Raue Küste, starke Plätze
Portugal ist als Golf-Destination weltbekannt. Allerdings zieht es den Großteil der Golf-Urlauber an die Algarve. Deutlich abgeschiedener, aber nicht weniger spektakulär sind jedoch die Kurse an der Küste Lissabons. Um Cascais fanden wir einige der besten Plätze am Atlantik.
Wer im Zusammenhang mit Golf von Portugal spricht, bezieht sich meist auf die Algarve. Das sollte sich in Zukunft ändern, denn die Plätze an der Westküste des Atlantiks sind denen rund um Faro durchaus ebenbürtig. Alleine das Drumherum ist weniger touristisch, die Küste etwas rauer und das Klima nicht ganz so sommerlich wie an der Algarve.
Als Standort empfiehlt sich das Umland des beschaulichen Städtchens Cascais, rund 30 Minuten westlich der Landeshauptstadt Lissabon. Hier gibt es erstklassige Fischrestaurants und einige spielenswerte Golfplätze. Außerdem entflieht man dem Stress der Stadt, ist aber mit dem Auto dennoch in wenigen Minuten in lebhaften Orten wie beispielsweise Estoril. Natürlich gibt es hier auch wunderschöne Strände, die unter der Woche meist nur von den Wellenreitern bevölkert werden.
Empfehlenswerte Hotels sind das VivaMarinha oder das sehr moderne Hotel Oitavos, das direkt am gleichnamigen Platz liegt. Beides 5-Sterne-Häuser, die auf golfspielende Kunden eingestellt sind. Im Package mit Greenfees gibt es Angebote ab circa 1.200 Euro pro Person im Doppelzimmer für eine komplette Woche.
Portugal - Cascais und Umgebung
Unbedingt aufteen sollte man in Oitavos Dunes, der als bester Kurs in der Region gilt und in der US-Zeitschrift Golf Magazin als einziger Platz Portugals unter den 100 besten Plätzen der Welt gelistet ist.
Direkt neben dem Hotel VivaMarinha liegt Quinta da Marinha, ein anspruchsvoller Resort-Kurs mit einigen Fairway-Villen und eigenem Hotel.
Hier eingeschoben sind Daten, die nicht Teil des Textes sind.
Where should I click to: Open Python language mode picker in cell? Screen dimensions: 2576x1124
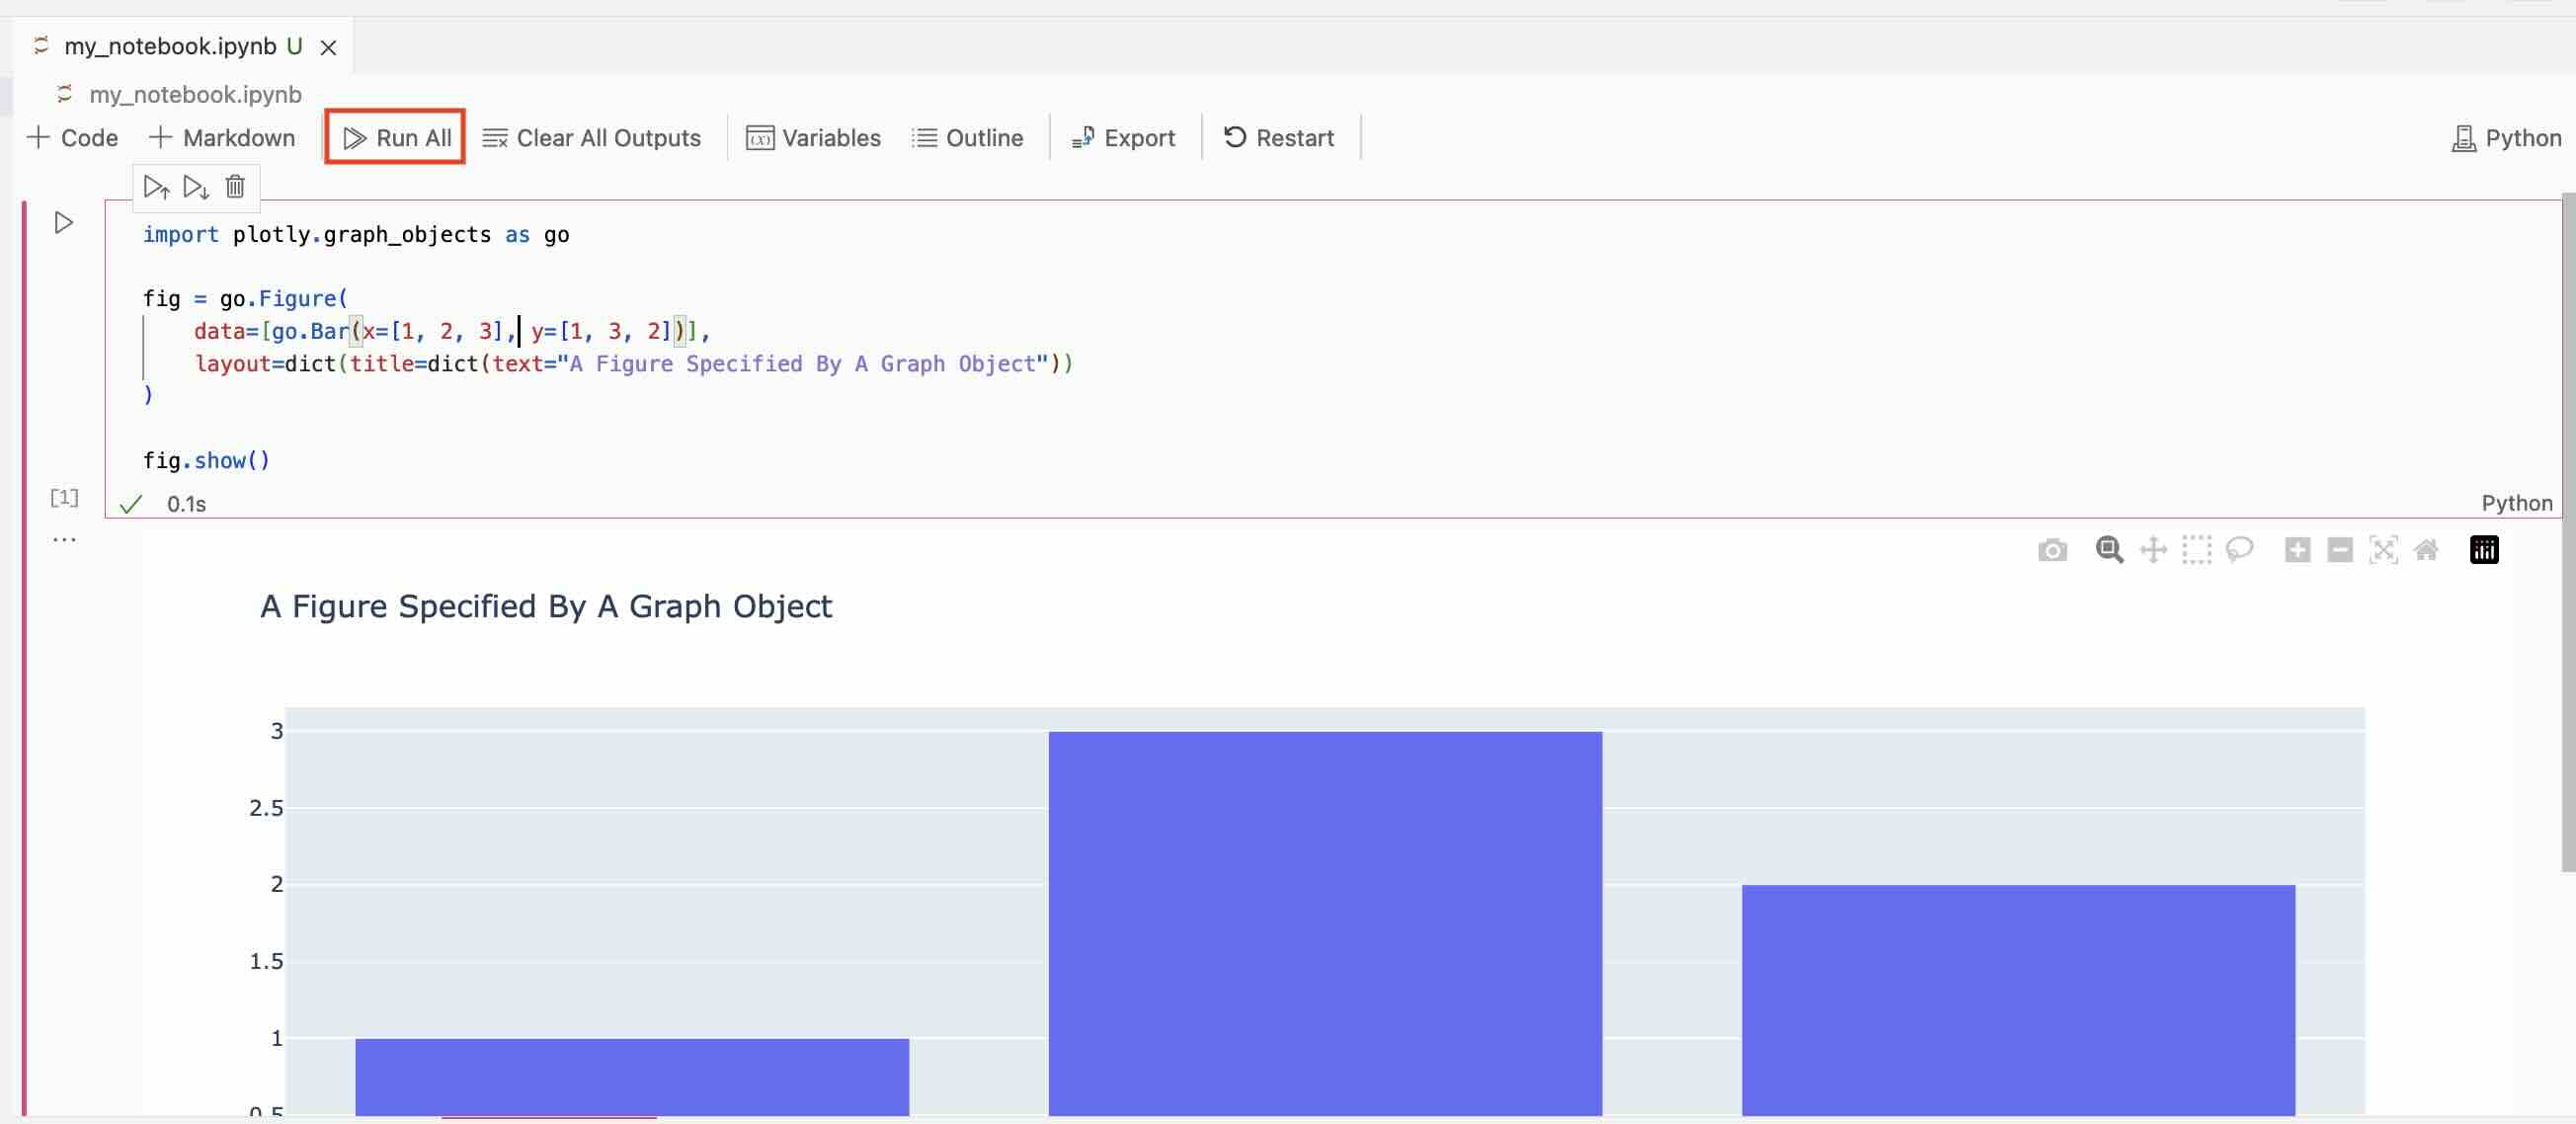click(2516, 503)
Ebenfalls zum Pflichtprogramm zählt Penha Longa. Die 18 Löcher samt umfangreicher Driving-Range sind stets in einem atemberaubend guten Pflegezustand. Außerdem hat der Club meist die schnellsten Grüns in der Umgebung.
Als Klassiker gilt Golf do Estoril, bereits 1929 entworfen von der schottischen Legende Philip Mackenzie Ross. Vor allem die Par-3-Löcher haben es in sich.
Ein etwas längerer Ausflug führt auf die Halbinsel Troia. Hier gibt es bereits den gleichnamigen Golfplatz, darüber hinaus wurde dieser Komplex als möglicher Austragungsort für den Ryder Cup im Jahr 2018 ins Rennen geworfen. Alleine die Anfahrt ist schon spektakulär: Aus Setubal setzt man am besten 15 Minuten mit der Fähre über. Von Cascais ist man insgesamt etwa zwei Stunden unterwegs.
Es ist daher nicht verwunderlich, dass die Region Lissabon bereits bei den IAGTO-Awards 2003 (und auch 2007), eine Art Oscar der Reisebranche, als "aufstrebendste Golfregion der Welt" ausgezeichnet wurde. Erwähnenswert ist zudem die Herzlichkeit der Portugiesen.
Dazu eine kleine Geschichte: In Oitavos spielte ich mit einem Portugiesen im Flight. Am zweiten Abschlag warteten wir darauf, abschlagen zu können und unterhielten uns. Plötzlich drückte mir Carlos mit einem Lächeln eine 3er-Packung Titleist-Bälle in die Hand. Kurzzeitig dachte ich, es hätte an meinem verzogenen Drive an der Eins gelegen, doch mein belgischer Mitspieler erklärte mir, dass dies das Naturell der Portugiesen sei: Höflichkeit, Respekt und gerne mal ein Gastgeschenk.